◆ **YOUR GOAL**: Reproduce each line from the records that holds "will".

◆ **DATA FOR THIS TASK**:
++++++

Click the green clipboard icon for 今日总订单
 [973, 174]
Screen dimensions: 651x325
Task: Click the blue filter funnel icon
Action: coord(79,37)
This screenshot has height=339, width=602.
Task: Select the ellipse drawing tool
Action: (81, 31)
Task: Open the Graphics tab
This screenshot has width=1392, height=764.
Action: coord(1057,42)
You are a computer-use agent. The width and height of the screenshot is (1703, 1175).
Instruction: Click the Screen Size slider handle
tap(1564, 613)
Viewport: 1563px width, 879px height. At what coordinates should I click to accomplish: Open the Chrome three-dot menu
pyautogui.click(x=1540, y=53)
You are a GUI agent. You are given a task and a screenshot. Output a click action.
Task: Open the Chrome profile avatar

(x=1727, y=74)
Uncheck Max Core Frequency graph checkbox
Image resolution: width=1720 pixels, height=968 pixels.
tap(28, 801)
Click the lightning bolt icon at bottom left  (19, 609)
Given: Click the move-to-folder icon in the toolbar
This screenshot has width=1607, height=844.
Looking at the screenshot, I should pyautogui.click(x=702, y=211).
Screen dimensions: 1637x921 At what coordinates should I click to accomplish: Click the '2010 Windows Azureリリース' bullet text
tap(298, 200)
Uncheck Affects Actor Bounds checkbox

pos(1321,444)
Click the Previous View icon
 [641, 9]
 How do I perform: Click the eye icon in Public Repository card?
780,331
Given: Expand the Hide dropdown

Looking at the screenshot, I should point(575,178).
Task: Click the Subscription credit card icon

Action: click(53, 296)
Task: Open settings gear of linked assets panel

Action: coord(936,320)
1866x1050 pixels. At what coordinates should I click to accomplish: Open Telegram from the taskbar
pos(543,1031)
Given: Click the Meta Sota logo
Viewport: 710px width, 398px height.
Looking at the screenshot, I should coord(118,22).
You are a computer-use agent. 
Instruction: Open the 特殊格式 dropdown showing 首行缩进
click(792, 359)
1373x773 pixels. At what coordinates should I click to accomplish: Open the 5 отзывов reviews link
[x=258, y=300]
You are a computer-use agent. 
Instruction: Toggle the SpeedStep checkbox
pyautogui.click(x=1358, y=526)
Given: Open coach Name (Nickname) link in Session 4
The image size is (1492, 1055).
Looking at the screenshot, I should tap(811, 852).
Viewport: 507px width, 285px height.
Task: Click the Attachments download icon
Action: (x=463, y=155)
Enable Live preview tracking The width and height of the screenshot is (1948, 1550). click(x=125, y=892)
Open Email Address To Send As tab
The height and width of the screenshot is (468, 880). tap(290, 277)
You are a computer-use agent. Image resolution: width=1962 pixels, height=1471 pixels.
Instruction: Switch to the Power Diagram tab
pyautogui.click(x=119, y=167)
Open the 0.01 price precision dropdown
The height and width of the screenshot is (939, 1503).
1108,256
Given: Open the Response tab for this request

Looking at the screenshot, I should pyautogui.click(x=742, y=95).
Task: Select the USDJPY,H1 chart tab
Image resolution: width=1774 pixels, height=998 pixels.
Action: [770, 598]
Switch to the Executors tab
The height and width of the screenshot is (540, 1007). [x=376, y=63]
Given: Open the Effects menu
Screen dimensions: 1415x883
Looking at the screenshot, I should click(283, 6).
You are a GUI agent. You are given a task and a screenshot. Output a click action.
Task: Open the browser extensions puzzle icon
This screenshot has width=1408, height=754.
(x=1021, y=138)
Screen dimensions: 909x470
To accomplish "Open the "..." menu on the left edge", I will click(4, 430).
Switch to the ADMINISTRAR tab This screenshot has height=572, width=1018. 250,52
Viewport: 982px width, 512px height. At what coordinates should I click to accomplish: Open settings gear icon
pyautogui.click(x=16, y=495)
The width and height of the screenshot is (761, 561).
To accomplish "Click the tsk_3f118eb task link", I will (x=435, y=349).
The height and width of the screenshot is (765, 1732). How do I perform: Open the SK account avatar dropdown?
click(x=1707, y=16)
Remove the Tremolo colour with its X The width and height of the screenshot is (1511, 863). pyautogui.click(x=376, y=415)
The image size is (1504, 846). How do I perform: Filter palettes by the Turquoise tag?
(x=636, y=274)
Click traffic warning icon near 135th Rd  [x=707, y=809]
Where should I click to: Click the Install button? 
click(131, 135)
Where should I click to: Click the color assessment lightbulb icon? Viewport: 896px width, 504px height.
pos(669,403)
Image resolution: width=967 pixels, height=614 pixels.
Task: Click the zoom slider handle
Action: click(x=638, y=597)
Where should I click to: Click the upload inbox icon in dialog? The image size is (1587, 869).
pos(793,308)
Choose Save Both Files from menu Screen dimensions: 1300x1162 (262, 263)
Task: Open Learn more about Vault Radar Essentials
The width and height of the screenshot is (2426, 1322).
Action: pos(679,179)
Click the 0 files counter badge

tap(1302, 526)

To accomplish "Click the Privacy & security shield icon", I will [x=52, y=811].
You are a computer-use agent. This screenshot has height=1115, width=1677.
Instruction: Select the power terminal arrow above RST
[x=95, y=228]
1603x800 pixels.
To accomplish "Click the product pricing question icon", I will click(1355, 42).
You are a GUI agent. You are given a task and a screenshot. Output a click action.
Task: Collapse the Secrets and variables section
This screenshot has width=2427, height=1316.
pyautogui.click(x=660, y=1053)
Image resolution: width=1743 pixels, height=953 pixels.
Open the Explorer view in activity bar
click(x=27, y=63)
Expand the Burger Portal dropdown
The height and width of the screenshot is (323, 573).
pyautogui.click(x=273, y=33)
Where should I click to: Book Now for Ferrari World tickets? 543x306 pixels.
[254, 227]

++++++

◆ **RESPONSE TO THE EXERCISE**:
To accomplish "Open the "..." menu on the left edge", I will click(4, 430).
To accomplish "Click the tsk_3f118eb task link", I will (x=435, y=349).
To accomplish "Click the Privacy & security shield icon", I will [x=52, y=811].
To accomplish "Click the product pricing question icon", I will click(1355, 42).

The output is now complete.